Export unmatched records

RDmitchell commented 9 years ago

Add ability in the program for the user to export unmatched records, such as PM records that didn't have associated master buildings or buildings which don't have associated PM records.

RDmitchell commented 8 years ago

@StephenCzarnecki assigned this task. @danielmcquillen can provide guidance on FE aspects as needed

RDmitchell commented 8 years ago

@pipermerriam might also be able to work on this. I will check with him.

RDmitchell commented 8 years ago

I have assigned this to @pipermerriam for now

RDmitchell commented 8 years ago

@StephenCzarnecki -- just reassigned this to you.

StephenCzarnecki commented 8 years ago

Summary: Seems to me there are two ways of getting this behavior: Modifying some existing code that is used several other places or writing a new function that is similar to the existing export_buildings method.

After finding that the search functionality already allows for adding more-or-less arbitrary filter parameters I have been thinking about this new feature as "Export any Building Snapshots that meet some criteria". That is very close but different from the existing export behavior (in export_buildings) which is "Export any non-deleted Canonical Building Snapshots that meet some criteria".

The reason why the current behavior is restricted to non-deleted canonical snapshots is due to a function that is called by the export_buildings method: get_search_query. get_search_query has the filtering on active canonical buildings hard-coded to true and so can currently only return non-deleted canonical buildings. In addition to the export function get_search_query is used in the following: delete_matching_buildings, get_transfer_buildings, delete_buildings, add_buildings, remove_buildings.

We can't just use this as-is because the data we are looking to export is not going to be in a canonical record. There is a good chance any canonical record contains data from a source that is not the import file currently selected in the review matches screen.

•••

TASK DESCRIPTION → Reproduce everything in the thread on exporting unmatched records from "The reason why" down to "review matches screen.", word for word.

MATERIAL PROVIDED →
•••

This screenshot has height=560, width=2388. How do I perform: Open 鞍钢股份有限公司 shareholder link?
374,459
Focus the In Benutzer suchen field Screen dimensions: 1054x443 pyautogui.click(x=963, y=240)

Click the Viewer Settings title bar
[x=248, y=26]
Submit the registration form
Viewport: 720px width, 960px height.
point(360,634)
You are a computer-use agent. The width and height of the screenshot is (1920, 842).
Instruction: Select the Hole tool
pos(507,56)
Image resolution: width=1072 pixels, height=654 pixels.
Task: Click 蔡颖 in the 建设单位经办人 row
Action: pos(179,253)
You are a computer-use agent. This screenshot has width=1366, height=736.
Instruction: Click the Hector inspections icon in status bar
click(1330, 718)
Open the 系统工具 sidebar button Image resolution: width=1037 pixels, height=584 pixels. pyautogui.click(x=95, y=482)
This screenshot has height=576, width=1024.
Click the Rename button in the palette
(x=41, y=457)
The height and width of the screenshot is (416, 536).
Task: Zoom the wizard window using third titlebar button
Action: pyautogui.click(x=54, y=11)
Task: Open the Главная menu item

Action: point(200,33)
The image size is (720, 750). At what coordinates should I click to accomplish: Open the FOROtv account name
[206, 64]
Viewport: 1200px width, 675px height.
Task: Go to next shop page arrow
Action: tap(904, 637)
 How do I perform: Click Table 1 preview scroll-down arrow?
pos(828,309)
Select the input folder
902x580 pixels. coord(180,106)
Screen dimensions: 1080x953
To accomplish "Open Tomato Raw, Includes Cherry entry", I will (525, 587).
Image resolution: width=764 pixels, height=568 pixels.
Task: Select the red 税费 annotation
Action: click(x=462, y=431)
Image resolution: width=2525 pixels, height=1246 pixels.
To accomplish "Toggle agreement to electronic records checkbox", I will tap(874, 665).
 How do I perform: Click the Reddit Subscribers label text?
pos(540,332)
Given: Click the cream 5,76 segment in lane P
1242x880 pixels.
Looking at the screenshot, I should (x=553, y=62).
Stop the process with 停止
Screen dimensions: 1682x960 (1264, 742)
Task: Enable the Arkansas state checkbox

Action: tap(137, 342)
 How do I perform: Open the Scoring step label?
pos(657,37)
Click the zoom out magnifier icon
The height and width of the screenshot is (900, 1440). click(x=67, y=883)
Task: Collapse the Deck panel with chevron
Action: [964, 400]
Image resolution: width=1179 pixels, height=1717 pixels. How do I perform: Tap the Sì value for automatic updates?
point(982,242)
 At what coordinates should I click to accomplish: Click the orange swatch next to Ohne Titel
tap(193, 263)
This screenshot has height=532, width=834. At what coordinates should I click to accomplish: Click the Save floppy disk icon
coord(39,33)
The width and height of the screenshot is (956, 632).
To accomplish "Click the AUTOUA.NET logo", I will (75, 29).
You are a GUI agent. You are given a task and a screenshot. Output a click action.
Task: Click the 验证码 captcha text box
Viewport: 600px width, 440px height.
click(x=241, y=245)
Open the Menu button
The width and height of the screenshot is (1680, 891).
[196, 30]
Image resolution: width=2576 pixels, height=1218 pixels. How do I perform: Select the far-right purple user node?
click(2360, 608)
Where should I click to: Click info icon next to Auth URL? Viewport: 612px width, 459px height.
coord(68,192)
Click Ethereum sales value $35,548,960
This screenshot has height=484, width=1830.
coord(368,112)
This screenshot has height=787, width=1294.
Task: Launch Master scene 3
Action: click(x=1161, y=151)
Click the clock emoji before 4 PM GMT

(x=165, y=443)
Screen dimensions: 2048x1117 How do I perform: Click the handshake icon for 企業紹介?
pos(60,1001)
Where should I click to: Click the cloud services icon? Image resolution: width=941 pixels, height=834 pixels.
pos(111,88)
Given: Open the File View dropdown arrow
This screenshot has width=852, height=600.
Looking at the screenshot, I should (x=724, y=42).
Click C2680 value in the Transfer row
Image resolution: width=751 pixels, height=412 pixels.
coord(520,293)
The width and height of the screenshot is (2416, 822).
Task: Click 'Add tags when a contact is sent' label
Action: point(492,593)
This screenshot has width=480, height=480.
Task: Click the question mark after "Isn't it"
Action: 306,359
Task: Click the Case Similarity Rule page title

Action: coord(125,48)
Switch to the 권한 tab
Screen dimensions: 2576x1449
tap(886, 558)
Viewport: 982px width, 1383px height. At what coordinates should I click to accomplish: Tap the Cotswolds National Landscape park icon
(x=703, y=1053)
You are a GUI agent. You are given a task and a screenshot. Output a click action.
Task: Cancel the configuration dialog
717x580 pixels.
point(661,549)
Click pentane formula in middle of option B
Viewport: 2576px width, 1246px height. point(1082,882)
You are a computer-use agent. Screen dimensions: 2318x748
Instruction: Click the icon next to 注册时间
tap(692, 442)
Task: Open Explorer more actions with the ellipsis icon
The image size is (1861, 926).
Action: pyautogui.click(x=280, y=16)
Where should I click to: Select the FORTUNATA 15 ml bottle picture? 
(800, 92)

•••

TASK OUTPUT →
The reason why the current behavior is restricted to non-deleted canonical snapshots is due to a function that is called by the export_buildings method: get_search_query. get_search_query has the filtering on active canonical buildings hard-coded to true and so can currently only return non-deleted canonical buildings. In addition to the export function get_search_query is used in the following: delete_matching_buildings, get_transfer_buildings, delete_buildings, add_buildings, remove_buildings.

We can't just use this as-is because the data we are looking to export is not going to be in a canonical record. There is a good chance any canonical record contains data from a source that is not the import file currently selected in the review matches screen.